Antarctic cryptoendolithic bacterial lineages of pre-Cambrian origin as proxy for Mars colonization

Abstract

AbstractCryptoendolithic communities are microbial ecosystems dwelling inside porous rocks. They are able to persist at the edge of the biological potential for life in the ice-free areas of continental Antarctica. These areas include the McMurdo Dry Valleys, often cited as a Terrestrial analog of the Martian environment. Despite their interest as a model for the early colonization by living organisms of terrestrial ecosystems and for adaptation to extreme conditions of stress, little is known about the evolution, diversity and genetic makeup of bacterial species that reside in these environments. We performed metagenomic sequencing of 18 communities from rocks collected in Antarctic desert areas over a distance of about 350 km. A total of 469 draft bacterial genome sequences were assembled, and clustered into 269 candidate species that lack a representative genome in public databases.
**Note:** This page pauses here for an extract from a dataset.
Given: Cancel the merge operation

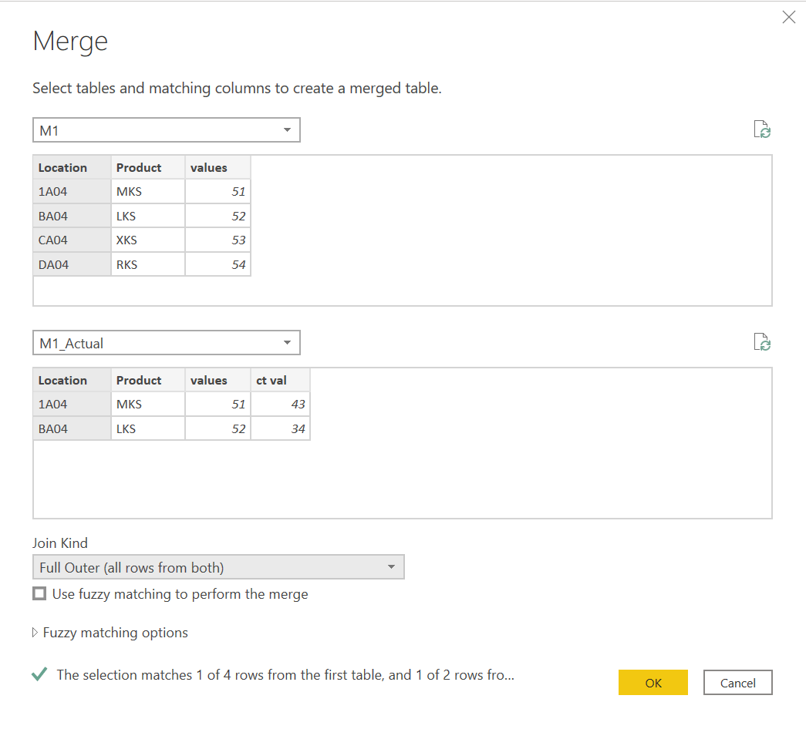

The majority of these new species belong to monophyletic bacterial clades that diverged from related taxa in a range from 1.2 billion to 410 Ma, much earlier than the glaciation of Antarctica, and that are functionally distinct from known related taxa. The hypothesis that Antarctic cryptoendolithic bacterial lineages were generated by the selection of pre-existing cold-tolerant organisms whose origin dates back to the Tonian glaciations gives new insights for the possibility of life on Mars.